Branching optimization manual or automatic?

Hello,

i’ve just finnished a program on cuda.
However, on some parts of the code i feel that i have too much branching for very simple tasks like:

i) find the maximum value from x,y.
Im using if( x < y )

ii) identify where the opposite and common vertexes of two adjacent triangles are.
Example: triangle1 = {0, 1, 2} triangle2={ 3, 2, 1 }
common = 1, 2;
opVertex = 0, 3;

as you can imagine, task ii) brute force solution involves many if(x == y) just to get that little info.

in general, as a first version i took if else approach, but know is the turn for optimization.

my question is the following:
Does the compiler internally optimize these instructions to avoid branching???

if not, then i will find better methods, however any indications are welcome

best regards
Cristobal

Hello.

Sometimes its possible to convert something like this:

if (condition)

a = expression1;

else

a = expression2;

into this:

a = expression1*condition + expression2*(!condition)

Why would you ever want to do that? C has an operator to explicitly do this:

a = condition ? expression1 : expression2;

It’s worth using, for reasons that are unclear to me the compiler sometimes produces a lot better code with this than with the original [font=“Courier New”]if[/font] clause.

Also, PTX has special instructions for minimum and maximum. Using the [font=“Courier New”]? :[/font] operator (but not for the [font=“Courier New”]if[/font] clause), the compiler is able to automatically optimize expressions into these instructions. Still it’s probably a good idea to explicitly use [font=“Courier New”]min()[/font] and [font=“Courier New”]max()[/font].

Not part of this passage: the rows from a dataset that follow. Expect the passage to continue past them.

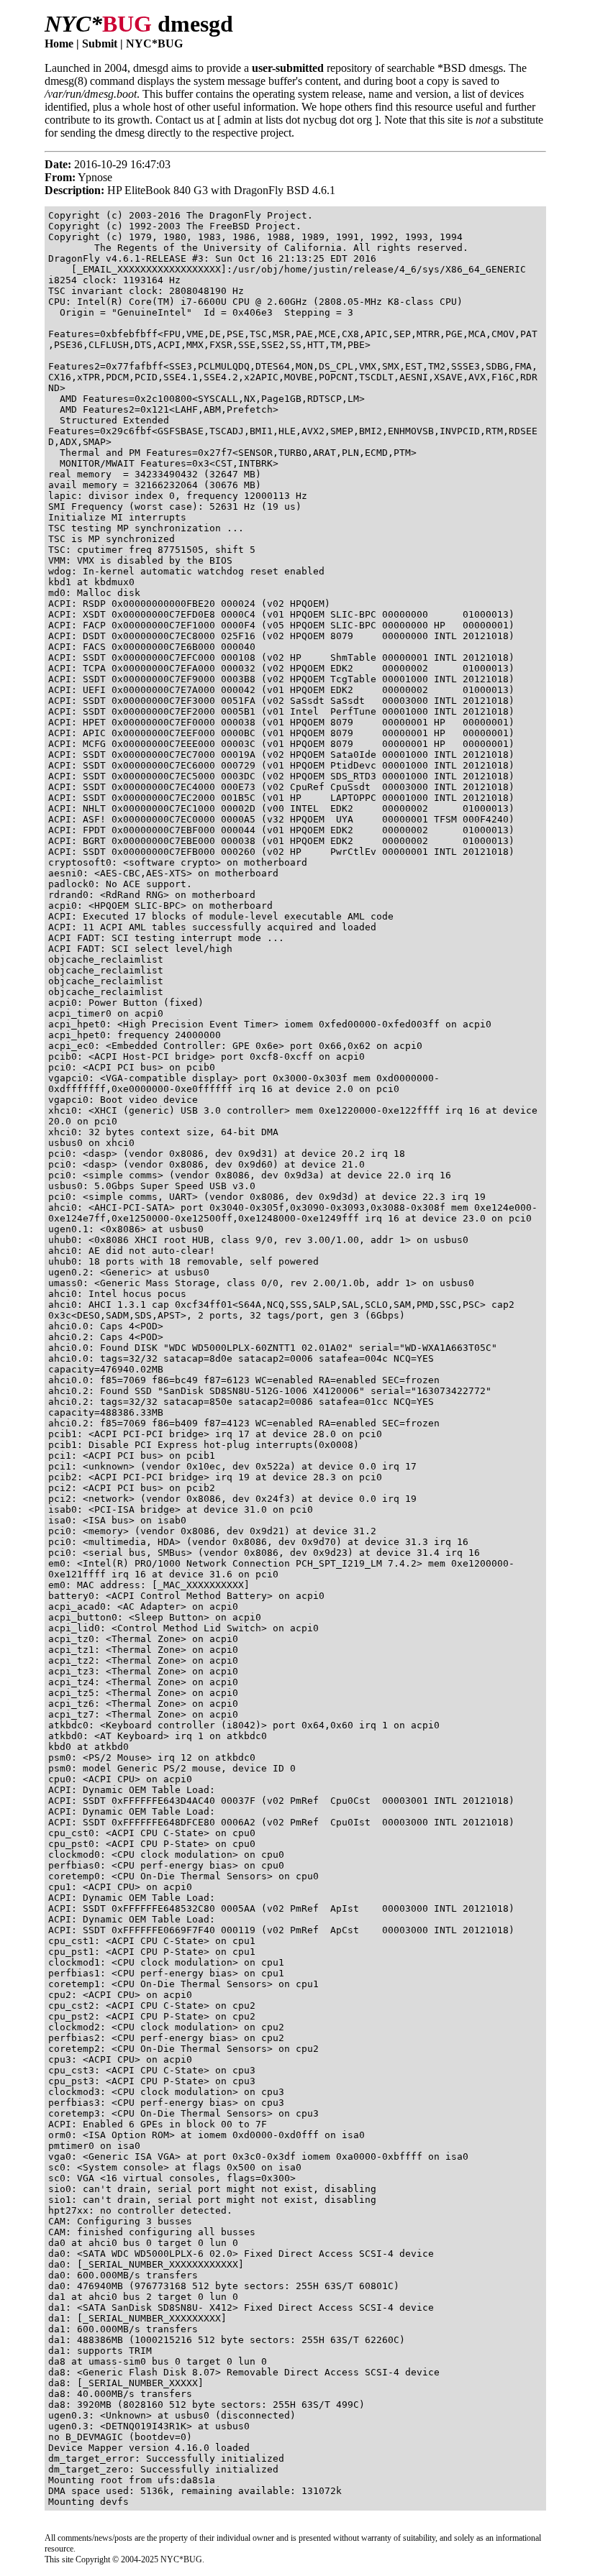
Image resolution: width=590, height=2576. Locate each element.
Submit (99, 43)
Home (59, 43)
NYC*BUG (154, 43)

If arithmetic coding is possible then I think it’d be faster because there is no branching.

PTX has support for making this kind of operation fast, right, too bad that doesn’t work so well for branching over large chunks of code :)

sorry for the late response

i have been experimenting on what you guys recomended.

and changed almost all the if-elses to generic code using the technique you recommended.

int a = (condition * value1) + (!condition * value2)

but for surprise of me im getting slower performance, like 10% slower than before. I tried to find out what was really hapenning and

on the visual profiler i found that im getting much more divergent branches than before…

i thought that branching was associated to if-elses, but in the end im having almost the triple of branching than before.

anyone know why this behaveiour??, thanks in advance really

Cristobal

That is because you just got bad advice. There really is no advantage writing

int a = (condition * value1) + (!condition * value2)

and it might even create two conditional branches (for condition and for !condition) where previously there only was one, if the compiler isn’t optimizing really well.

Check my earlier advice and see how that scores.

thanks dude,

the ternary operator ended working equal or sometimes better, so cool :D

Cristobal